US Approves Clinical Trial of Cuban Lung Cancer Vaccine

 US Approves Clinical Trial of Cuban Lung Cancer Vaccine

Federal regulators have given approval for U.S. clinical trials of a Cuban-developed lung cancer vaccine.

New York Governor Andrew Cuomo announced the Food and Drug Administration’s decision Wednesday at the Roswell Park Cancer Institute in Buffalo.

Lung cancer is the second most commonly diagnosed cancer in both men and women, according to the American Cancer Society, which estimates nearly 160,000 Americans will die from the disease this year, with non-small cell cancer the most frequently diagnosed type, by far.

The Cuban lung cancer vaccine, called CIMAvax, was developed by the Center of Molecular Immunology in Havana. It works as a form of immunotherapy.

CIMAvax does not target and kill cancer cells directly, as many forms of chemotherapy do. Instead it targets a protein found naturally in the body, epidermal growth factor, that signals cells to grow — and in the case of cancer cells, to grow uncontrollably.

The vaccine stimulates the immune system, leading the body to produce antibodies that stop epidermal growth factor from attaching to cancer cells. The Roswell Park institute’s chief executive, Candace Johnson, says the protein acts as food for the cells of non-small cell lung cancer, and they cannot survive without it.

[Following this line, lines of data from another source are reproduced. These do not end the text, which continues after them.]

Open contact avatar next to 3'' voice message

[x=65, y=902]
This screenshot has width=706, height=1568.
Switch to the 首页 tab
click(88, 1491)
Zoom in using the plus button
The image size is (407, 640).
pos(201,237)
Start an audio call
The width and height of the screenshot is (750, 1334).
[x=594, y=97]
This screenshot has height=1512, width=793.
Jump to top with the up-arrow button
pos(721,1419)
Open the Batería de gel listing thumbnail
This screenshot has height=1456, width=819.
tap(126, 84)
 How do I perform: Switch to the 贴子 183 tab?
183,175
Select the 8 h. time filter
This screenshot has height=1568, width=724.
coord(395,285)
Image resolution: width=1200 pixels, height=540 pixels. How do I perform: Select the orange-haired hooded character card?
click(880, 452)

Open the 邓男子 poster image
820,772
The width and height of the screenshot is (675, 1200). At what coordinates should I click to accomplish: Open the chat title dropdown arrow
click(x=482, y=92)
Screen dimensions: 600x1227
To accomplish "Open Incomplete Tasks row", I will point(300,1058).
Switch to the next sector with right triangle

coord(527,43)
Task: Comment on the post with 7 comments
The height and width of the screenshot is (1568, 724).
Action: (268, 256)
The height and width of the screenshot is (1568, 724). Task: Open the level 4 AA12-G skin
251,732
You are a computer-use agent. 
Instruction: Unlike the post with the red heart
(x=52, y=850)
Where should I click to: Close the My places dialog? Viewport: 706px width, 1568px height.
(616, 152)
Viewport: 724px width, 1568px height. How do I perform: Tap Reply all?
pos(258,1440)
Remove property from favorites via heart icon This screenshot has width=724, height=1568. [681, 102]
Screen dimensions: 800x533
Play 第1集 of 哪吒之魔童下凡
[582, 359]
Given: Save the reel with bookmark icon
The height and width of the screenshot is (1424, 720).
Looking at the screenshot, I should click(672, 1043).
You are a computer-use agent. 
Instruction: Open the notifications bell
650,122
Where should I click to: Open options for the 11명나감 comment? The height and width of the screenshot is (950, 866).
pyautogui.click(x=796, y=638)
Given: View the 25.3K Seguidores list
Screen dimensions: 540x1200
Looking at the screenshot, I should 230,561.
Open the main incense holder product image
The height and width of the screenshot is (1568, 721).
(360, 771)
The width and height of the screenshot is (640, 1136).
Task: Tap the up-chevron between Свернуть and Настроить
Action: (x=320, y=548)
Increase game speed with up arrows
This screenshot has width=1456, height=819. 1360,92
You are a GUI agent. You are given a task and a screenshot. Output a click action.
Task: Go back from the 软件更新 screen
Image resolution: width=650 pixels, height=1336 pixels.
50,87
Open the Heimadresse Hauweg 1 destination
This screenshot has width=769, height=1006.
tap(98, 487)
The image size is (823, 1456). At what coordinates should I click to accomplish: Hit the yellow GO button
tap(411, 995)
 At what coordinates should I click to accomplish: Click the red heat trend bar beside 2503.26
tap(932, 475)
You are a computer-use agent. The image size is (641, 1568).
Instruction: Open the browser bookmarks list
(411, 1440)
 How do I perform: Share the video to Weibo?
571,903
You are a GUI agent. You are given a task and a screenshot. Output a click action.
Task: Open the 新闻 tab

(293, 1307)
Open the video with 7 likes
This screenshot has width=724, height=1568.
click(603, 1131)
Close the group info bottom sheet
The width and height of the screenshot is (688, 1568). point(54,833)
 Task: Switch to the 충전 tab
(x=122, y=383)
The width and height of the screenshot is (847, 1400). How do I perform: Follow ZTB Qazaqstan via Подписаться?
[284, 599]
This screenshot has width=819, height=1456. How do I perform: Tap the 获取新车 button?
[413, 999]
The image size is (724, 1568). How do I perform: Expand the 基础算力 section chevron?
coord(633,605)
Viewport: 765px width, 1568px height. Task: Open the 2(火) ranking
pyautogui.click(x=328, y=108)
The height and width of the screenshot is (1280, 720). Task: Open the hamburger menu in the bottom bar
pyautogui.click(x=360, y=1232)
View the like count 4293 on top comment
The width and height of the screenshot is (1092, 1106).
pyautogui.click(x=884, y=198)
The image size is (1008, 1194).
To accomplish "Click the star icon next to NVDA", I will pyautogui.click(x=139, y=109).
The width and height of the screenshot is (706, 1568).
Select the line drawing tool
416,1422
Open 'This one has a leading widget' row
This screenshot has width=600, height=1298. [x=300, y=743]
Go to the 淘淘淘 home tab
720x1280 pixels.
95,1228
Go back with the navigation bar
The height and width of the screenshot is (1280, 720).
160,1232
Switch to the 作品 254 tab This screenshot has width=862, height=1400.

With the Cuban vaccine stimulating the patient’s own immune system, cancer cells are blocked from receiving the protein they need, and they die.

“And it works, that’s the beauty of it,” Johnson said.

Roswell Park is the first center to receive permission to sponsor the U.S. testing of any Cuban medical therapy and “bring Cuban science to the U.S.,” as Johnson said. She and Cuomo have been negotiating to win Cuban and U.S. approval for the landmark clinical trial for more than a year.

The trial is expected to start within a month for 60 to 90 patients.

CIMAvax will be tested in combination with an immunotherapy medication intended to strengthen the body’s built-in defenses against an array of disease-causing invaders, such as viruses and bacteria.

The idea of using the immune system to attack cancer is not new, and two similar vaccines are in the early stages of development in the U.S.